27.11.04

Democracia, de Michael Frayn



«Spying is a good metaphor for what we all do most of the time» - Michael Frayn

Na sua peça Copenhaga, os epíritos de três personagens históricos - os físicos Heisenberg e Bohr, e a mulher deste último - são convocados de além túmulo para discutir o que realmente se terá passado no longínquo ano de 1941, quando, em plena guerra, o alemão visitou o dinamarquês em Copenhaga. Heisenberg fora assistente de Niels Bohr, e entre ambos crescera uma sólida amizade, mas agora encontravam-se divididos pelo conflito mundial que envolvia os seus dois países.

Pensa-se que Heisenberg terá procurado persuadir Bohr a colaborar no projecto alemão de construir a bomba atómica, mas nada se sabe ao certo do que ambos terão discutido nesse dia. Michael Frayn, na sua peça, oferece-nos não uma, mas várias conjecturas do que poderá ter acontecido.

Com Democracia, a sua nova peça centrada na ascensão de Willy Brandt a chanceler da RFA em 1974 e posterior queda precipitada pela descoberta de um espião da Stasi infiltrado no seu gabinete, Frayn retoma o esquema de uma construção ficcional envolvendo personagens históricos reais, alguns deles ainda vivos.

Embora não consiga, a meu ver, atingir o mesmo nível de Copenhaga, trata-se de uma peça fascinante sobre os mecanismos do poder e a complexidade que envolve a política e os seus actores em momentos históricos determinantes. A utilização da política como matéria-prima para a ficção não tem, em si, nada de novo. Basta recordar Stendhal, Conrad ou, mais perto de nós, Gore Vidal. Infelizmente, este género não tem actualmente grandes cultores, se exceptuarmos a trilogia teatral recente de Tom Stoppard The Coast of Utopia, cujo tema são os anos de formação do movimento socialista moderno em meados do século XIX, envolvendo personagens como Herzen, Bakunine e Marx.

O ponto mais fraco da peça é o seu título: Democracia. Frayn diz que não lhe chamou apenas Berlim porque, à data, Berlim não era a sede do governo; nem Bona, porque a cidade não tem a grandeza necessária. Optou por Democracia porque lhe pareceu que a peça é sobre isso mesmo: a dificuldade de, na vida privada como na pública, chegarmos a consensos sobre qualquer coisa, tomarmos decisões e pô-las em prática, algo que, acrescenta ele, também se passa dentro de cada um de nós.

Parece-me isto não só muito pobre, como totalmente lateral aos reais e sérios problemas que hoje de facto ameaçam o futuro das democracias.
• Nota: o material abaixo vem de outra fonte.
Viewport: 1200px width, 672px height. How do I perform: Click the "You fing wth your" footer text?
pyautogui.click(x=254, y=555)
Logo, a peça de facto não está à altura de um título tão grandioso, o que tem como resultado algum defraudamento das expectativas.
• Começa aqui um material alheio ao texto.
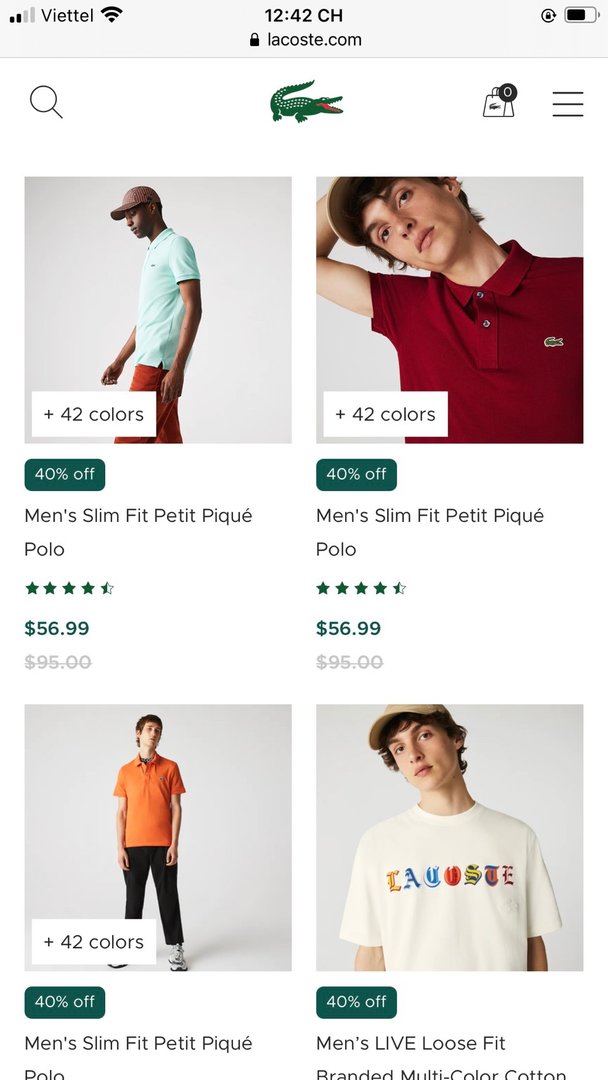Tap the $56.99 price on red polo

click(348, 628)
Uma nota final para lamentar o fraquíssimo nível da representação do Teatro Aberto. Só o actor que interpreta o papel do hábil e tortuoso Herbert Wehner consegue minimamente compor um personagem. Os restantes não só não parecem fazer ideia do que isso seja, como falham a níveis muito mais elementares. Gelou-se-me o sangue quando ouvi um dizer: «isso tem a haver» e outro: «não percebestes». Percebi, sim.